- Source extract -
● ● ● ●
A synthetic study in the Cd-Se-O-Cl system led to formation of the new oxochloride compound Cd4(SeO3)2OCl2 via solid state reactions. The compound crystallizes in the orthorhombic space group Fmmm with cell parameters a = 7.3610(3) Å, b = 15.4936(2) Å, c = 17.5603(3) Å, Z = 8, S = 0.969, F(000) = 2800, R = 0.0185, Rw = 0.0384. Single crystal X-ray data were collected at 293 K. The crystal structure can be considered as layered and the building units are distorted [Cd(1)O6] octahedra, distorted [Cd(2)O8] cubes, irregular [Cd(3)O4Cl2] polyhedra and SeO3E trigonal pyramids. There are two crystallographically unique Cl atoms that both are half occupied. Thermogravimetric studies show that the compound starts to decompose at 500°C. The crystal structure of the new compound is closely related to the previously described compound Cd4(SeO3)2Cl4(H2O).

Introduction

Several oxochloride compounds have previously been synthesized containing Se4+ that has a stereochemically active lone pair; e.g. Co5(SeO3)4Cl2 [1], Zn2SeO3Cl2 [2], Cu5(SeO3)2O2Cl2 [3], Cu9Se4O14Cl6 [4], Cu3(SeO2)3Cl2 [5], Mo2Se4O2Cl8 [6]. In such compounds Se4+ almost always only form bonds to oxygen due to its small radius and high Lewis acidity strength, while late transition metals bond to both oxygen and chlorine anions due to their weaker Lewis acidity strength. The stereochemically active lone-pair on Se4+ and the chloride ions both act as terminating groups and help to open up the crystal structures leading to an increased probability to form compounds that may show e.g. magnetic frustration when the compounds contain magnetic cations because of the increased probability for those ions to take low-dimensional arrangements; examples of such compounds are Cu2Te2O5X2 and FeTe2O5X (X = Cl, Br) [7][8]. Irregular coordination around p-element lone-pair cations also lead to an increased possibility to form non-centrosymmetric crystal structures that may show nonlinear optical second harmonic generation (SHG); examples of such compounds are BaNbO(IO3)5 and BiO(IO3) [9][10].
● ● ● ●
- Data -
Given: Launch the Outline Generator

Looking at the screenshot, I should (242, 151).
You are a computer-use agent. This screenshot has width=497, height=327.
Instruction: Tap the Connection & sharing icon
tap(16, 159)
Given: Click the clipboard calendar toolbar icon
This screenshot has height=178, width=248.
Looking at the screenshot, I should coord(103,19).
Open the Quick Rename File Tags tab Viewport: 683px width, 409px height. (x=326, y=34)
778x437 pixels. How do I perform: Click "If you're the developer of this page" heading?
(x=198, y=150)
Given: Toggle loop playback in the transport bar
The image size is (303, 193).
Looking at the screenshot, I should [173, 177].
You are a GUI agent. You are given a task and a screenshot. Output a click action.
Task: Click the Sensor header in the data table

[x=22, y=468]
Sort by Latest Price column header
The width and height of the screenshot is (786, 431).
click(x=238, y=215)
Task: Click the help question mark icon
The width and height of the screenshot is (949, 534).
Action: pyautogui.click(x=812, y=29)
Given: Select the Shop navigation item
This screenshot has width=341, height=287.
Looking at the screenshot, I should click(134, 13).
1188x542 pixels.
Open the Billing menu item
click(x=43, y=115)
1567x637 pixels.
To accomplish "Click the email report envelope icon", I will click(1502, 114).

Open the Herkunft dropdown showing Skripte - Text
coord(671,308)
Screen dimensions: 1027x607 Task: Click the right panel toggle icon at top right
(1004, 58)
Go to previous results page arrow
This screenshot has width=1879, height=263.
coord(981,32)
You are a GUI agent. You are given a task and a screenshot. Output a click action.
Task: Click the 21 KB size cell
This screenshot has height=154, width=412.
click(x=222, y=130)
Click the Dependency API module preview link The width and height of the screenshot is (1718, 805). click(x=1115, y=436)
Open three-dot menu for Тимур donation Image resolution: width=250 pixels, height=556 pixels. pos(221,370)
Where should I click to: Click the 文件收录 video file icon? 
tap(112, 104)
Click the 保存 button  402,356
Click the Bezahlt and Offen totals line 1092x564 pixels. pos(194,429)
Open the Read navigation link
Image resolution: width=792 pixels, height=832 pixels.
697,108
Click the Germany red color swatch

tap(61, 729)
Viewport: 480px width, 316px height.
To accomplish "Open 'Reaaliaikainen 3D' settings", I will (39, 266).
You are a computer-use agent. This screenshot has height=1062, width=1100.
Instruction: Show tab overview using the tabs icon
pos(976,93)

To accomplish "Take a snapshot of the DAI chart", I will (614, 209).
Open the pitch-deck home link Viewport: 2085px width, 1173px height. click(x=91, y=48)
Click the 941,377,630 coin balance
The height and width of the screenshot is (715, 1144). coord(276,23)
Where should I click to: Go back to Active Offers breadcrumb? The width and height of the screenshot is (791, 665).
● ● ● ●
- Tasks to perform -
A) Answer these questions using the cadmium oxochloride text:
(i) At what temperature were the single crystal X-ray data collected?
(ii) At what temperature does the compound begin to decompose, according to thermogravimetric studies?
(iii) Which two compounds are named as examples that may show nonlinear optical second harmonic generation?
B) Quote the cadmium oxochloride text from "A synthetic study" up to and including "described compound Cd4(SeO3)2Cl4(H2O).".
The records come from a separate, unrelated source.

- Responses to the exercise -
A)
(i) 293 K
(ii) 500°C
(iii) BaNbO(IO3)5 and BiO(IO3)

B)
A synthetic study in the Cd-Se-O-Cl system led to formation of the new oxochloride compound Cd4(SeO3)2OCl2 via solid state reactions. The compound crystallizes in the orthorhombic space group Fmmm with cell parameters a = 7.3610(3) Å, b = 15.4936(2) Å, c = 17.5603(3) Å, Z = 8, S = 0.969, F(000) = 2800, R = 0.0185, Rw = 0.0384. Single crystal X-ray data were collected at 293 K. The crystal structure can be considered as layered and the building units are distorted [Cd(1)O6] octahedra, distorted [Cd(2)O8] cubes, irregular [Cd(3)O4Cl2] polyhedra and SeO3E trigonal pyramids. There are two crystallographically unique Cl atoms that both are half occupied. Thermogravimetric studies show that the compound starts to decompose at 500°C. The crystal structure of the new compound is closely related to the previously described compound Cd4(SeO3)2Cl4(H2O).